Met ingang van studiejaar 2023/2024 is het wetsvoorstel herinvoering basisbeurs in werking getreden. In de ontwerpbegroting 2023 stonden de bedragen uit dit wetsvoorstel verwerkt op het instrument herinvoering basisbeurs. In deze ontwerpbegroting zijn de bedragen van het wetsvoorstel toegerekend aan de verschillende financiële instrumenten zoals de basisbeurs en de aanvullende beurs.
Inkomensoverdrachten
Basisbeurs
Vanaf studiejaar 2023/2024 ontvangen studenten in het hoger onderwijs, die aan de gestelde voorwaarden voldoen, een basisbeurs. Naar aanleiding van de uitzonderlijk hoge inflatie van 2022 wordt de basisbeurs voor uitwonenden verhoogd met € 164,30 gedurende het studiejaar 2023/2024.
Voor mbo-studenten van achttien jaar en ouder in de beroepsopleidende leerweg (bol) is de basisbeurs onveranderd gebleven. Om voor deze groep de financiële toegankelijkheid tot het onderwijs te garanderen, ontvangen zij een bijdrage in de vorm van een basisbeurs. Voor studenten in de bol niveau 1 en 2 is de basisbeurs direct een gift. Deze studenten vallen niet onder het prestatiebeursregime omdat studenten op deze niveaus nog niet over een startkwalificatie beschikken. Voor wie er niet in slaagt een startkwalificatie te halen, wordt het terugbetalen van de prestatiebeurs al snel problematisch. Door het beschikbaar stellen van de basisbeurs in de vorm van een gift, draagt dit bij aan het wegnemen van financiële belemmeringen voor studenten in de bol niveau 1 en 2.
Studenten in de bol niveau 3 en 4 en studenten in het ho hebben recht op een basisbeurs onder het prestatiebeursregime. Het prestatiebeursregime geeft hen een prikkel om de opleiding binnen 10 jaar na de eerst opgenomen studiefinanciering met succes af te ronden.

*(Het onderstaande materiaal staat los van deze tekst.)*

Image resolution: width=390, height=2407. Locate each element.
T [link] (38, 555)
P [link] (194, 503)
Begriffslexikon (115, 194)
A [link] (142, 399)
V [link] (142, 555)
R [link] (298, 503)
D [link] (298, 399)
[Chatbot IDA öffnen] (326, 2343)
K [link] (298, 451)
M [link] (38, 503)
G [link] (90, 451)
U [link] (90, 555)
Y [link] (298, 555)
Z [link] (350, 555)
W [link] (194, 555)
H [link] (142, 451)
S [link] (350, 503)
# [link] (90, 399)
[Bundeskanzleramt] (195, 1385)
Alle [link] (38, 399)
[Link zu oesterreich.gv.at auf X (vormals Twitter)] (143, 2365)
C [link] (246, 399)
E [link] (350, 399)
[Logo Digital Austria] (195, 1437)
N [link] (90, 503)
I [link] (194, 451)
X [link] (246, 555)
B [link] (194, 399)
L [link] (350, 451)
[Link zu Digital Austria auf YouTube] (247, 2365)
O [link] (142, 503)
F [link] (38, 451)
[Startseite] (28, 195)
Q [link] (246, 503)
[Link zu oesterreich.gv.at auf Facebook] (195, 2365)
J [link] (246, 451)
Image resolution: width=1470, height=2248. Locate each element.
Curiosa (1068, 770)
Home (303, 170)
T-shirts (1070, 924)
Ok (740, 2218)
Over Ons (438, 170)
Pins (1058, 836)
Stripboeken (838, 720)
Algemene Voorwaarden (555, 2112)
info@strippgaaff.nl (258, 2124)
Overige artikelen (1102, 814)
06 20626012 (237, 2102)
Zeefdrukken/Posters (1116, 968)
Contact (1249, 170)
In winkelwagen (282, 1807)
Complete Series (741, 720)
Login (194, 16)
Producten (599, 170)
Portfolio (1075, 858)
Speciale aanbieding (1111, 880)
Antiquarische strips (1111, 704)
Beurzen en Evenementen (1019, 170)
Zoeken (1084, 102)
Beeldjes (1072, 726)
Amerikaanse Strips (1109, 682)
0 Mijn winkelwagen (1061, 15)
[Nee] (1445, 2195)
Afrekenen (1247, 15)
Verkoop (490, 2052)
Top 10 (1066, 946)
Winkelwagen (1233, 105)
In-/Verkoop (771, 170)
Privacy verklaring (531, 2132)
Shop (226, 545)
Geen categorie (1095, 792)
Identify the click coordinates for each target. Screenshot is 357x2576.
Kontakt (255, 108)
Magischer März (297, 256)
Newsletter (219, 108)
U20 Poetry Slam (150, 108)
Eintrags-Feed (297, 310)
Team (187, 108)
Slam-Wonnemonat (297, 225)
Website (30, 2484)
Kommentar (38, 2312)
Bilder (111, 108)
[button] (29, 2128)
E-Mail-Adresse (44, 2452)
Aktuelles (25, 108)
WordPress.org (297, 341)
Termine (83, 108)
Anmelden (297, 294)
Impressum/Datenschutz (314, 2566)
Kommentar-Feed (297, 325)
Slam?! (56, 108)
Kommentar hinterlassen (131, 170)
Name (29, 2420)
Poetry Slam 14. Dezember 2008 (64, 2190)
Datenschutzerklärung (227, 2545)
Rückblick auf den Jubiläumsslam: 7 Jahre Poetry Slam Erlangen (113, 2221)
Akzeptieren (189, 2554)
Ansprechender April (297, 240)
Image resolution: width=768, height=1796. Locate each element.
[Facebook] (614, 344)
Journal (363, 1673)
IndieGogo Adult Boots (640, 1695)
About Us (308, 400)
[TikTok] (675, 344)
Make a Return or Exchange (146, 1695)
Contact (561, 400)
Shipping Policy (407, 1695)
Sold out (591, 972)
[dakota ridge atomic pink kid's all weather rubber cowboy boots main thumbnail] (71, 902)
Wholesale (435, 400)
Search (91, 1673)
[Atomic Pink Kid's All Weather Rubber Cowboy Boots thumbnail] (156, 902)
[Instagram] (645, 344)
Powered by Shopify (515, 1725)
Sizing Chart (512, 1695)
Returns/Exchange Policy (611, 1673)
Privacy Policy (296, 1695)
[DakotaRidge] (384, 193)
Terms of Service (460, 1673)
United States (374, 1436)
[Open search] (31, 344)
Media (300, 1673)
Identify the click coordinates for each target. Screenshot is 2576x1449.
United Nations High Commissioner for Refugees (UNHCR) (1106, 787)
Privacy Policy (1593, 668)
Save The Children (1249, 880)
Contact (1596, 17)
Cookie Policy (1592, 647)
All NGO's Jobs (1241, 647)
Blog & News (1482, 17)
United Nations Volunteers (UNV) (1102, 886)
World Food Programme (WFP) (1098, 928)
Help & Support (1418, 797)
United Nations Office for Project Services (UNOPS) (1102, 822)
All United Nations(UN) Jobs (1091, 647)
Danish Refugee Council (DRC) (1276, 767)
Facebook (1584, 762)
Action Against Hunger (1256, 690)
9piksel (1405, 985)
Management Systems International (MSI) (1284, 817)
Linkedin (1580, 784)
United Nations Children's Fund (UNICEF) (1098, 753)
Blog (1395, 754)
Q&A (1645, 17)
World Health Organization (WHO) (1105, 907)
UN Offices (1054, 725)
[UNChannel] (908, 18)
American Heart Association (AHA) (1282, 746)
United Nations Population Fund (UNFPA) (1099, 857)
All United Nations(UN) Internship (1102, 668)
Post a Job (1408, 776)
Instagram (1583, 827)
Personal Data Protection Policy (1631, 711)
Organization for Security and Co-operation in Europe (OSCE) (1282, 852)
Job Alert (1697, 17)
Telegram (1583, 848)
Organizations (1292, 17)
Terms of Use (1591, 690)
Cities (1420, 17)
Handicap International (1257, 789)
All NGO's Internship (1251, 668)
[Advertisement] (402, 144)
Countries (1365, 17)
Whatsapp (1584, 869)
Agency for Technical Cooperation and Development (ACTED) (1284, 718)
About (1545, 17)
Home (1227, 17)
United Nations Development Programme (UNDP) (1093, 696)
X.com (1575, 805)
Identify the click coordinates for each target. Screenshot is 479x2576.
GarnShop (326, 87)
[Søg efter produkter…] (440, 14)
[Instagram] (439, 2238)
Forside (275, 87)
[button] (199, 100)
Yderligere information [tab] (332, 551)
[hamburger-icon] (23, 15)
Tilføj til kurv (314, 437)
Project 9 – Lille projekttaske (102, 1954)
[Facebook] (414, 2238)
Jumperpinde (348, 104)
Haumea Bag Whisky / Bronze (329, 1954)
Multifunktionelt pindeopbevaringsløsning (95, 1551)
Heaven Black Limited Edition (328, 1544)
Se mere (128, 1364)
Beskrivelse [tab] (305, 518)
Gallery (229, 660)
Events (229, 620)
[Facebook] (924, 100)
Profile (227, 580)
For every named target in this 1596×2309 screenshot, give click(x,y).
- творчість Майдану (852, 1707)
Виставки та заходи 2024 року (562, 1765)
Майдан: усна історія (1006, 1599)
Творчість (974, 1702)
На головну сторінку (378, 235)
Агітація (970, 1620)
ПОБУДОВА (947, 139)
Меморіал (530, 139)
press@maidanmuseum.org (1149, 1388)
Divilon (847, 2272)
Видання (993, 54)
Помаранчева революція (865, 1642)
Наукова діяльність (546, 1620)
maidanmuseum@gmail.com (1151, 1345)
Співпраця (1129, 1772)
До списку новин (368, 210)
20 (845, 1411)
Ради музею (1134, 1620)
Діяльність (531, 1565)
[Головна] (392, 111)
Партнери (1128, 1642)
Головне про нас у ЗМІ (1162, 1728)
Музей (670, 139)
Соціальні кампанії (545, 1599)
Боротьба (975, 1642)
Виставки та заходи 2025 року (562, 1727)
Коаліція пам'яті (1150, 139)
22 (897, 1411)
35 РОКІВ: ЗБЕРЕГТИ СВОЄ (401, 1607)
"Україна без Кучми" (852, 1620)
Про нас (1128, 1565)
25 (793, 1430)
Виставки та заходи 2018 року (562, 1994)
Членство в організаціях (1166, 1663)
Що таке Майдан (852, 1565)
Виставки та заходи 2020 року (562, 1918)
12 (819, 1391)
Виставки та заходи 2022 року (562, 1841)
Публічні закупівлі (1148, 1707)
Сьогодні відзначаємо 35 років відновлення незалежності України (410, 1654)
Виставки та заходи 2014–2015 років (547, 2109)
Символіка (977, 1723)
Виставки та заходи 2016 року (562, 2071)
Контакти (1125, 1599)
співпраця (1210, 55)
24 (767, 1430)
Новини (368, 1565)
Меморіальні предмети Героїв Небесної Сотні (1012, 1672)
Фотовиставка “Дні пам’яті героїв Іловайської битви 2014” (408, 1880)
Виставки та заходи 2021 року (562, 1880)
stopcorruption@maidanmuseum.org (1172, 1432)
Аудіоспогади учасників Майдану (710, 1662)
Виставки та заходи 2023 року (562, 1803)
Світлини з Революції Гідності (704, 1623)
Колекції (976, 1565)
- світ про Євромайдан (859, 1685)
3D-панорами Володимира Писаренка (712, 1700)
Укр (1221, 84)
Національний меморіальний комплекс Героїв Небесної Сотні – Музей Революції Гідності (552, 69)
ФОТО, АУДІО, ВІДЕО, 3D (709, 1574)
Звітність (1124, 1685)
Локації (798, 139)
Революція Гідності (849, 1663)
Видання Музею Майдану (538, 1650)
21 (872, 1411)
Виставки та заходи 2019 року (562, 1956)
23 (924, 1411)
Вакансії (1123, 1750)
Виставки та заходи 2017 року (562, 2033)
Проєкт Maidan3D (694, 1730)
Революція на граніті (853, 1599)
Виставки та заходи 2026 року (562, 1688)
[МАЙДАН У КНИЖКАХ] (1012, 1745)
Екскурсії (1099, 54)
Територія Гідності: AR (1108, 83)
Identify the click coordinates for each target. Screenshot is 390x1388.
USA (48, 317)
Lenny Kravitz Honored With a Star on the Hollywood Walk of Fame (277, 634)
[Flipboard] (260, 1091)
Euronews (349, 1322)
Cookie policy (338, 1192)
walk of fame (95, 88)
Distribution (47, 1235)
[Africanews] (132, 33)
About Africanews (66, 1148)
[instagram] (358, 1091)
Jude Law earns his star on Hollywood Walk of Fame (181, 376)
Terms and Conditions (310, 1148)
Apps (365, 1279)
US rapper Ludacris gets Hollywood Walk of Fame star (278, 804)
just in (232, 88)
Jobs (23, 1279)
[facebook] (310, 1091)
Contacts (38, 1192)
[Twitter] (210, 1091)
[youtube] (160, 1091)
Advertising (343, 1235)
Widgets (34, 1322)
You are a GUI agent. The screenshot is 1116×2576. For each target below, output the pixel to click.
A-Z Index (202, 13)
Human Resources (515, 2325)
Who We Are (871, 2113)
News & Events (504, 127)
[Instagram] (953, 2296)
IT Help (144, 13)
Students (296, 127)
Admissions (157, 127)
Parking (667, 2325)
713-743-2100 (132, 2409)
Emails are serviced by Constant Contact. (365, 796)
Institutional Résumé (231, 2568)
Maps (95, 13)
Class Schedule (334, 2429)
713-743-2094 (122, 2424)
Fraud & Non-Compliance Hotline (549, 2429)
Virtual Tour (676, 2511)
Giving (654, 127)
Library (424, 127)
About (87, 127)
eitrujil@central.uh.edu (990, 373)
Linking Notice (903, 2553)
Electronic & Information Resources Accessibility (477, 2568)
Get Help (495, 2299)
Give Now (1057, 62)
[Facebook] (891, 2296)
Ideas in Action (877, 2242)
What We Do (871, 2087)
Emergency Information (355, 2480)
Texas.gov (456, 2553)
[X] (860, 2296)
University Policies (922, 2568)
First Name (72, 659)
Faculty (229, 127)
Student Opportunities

2022 | 20232 | 2024 | 2025 | 2026 | 2027 | 2028 | |
---|---|---|---|---|---|---|---|
Studenten met basisbeurs | 207.888 | 303.000 | 591.300 | 602.200 | 622.300 | 637.500 | 635.900 |
bol | 206.610 | 193.700 | 191.400 | 194.400 | 198.500 | 204.700 | 209.100 |
hbo | 1.106 | 67.500 | 245.700 | 250.100 | 264.600 | 275.800 | 270.100 |
wo | 172 | 41.800 | 154.200 | 157.700 | 159.200 | 157.000 | 156.700 |
Studenten zonder basisbeurs | 591.727 | 488.400 | 197.800 | 185.500 | 164.200 | 150.400 | 152.200 |
bol | 18.489 | 17.300 | 17.100 | 17.400 | 17.700 | 18.300 | 18.600 |
hbo | 343.416 | 276.900 | 92.800 | 80.100 | 58.500 | 41.700 | 42.800 |
wo | 229.822 | 194.200 | 87.900 | 88.000 | 88.000 | 90.400 | 90.800 |
Totaal | 799.615 | 791.400 | 789.100 | 787.700 | 786.500 | 787.900 | 788.100 |
Toelichting
Deze gegevens laten het verwachte gebruik zien van de regeling. Het aantal studenten met studiefinanciering volgt het aantal voltijds studenten in het ho en de bol, maar ligt lager omdat niet iedere student die ingeschreven is ook daadwerkelijk aanspraak maakt op studiefinanciering.
Naast de groep studenten met een basisbeurs is er een groep die geen aanspraak meer kan maken op de basisbeurs (omdat de maximale duur is verbruikt), maar (nog) wel recht heeft op een lening en eventueel de reisvoorziening. Als gevolg van de herinvoering van de basisbeurs vindt een verschuiving plaats van het aantal studenten zonder basisbeurs naar het aantal studenten met basisbeurs.
De gegevens zijn inclusief aantallen studenten die met een meeneembare studiefinanciering een volledige opleiding in het buitenland volgen.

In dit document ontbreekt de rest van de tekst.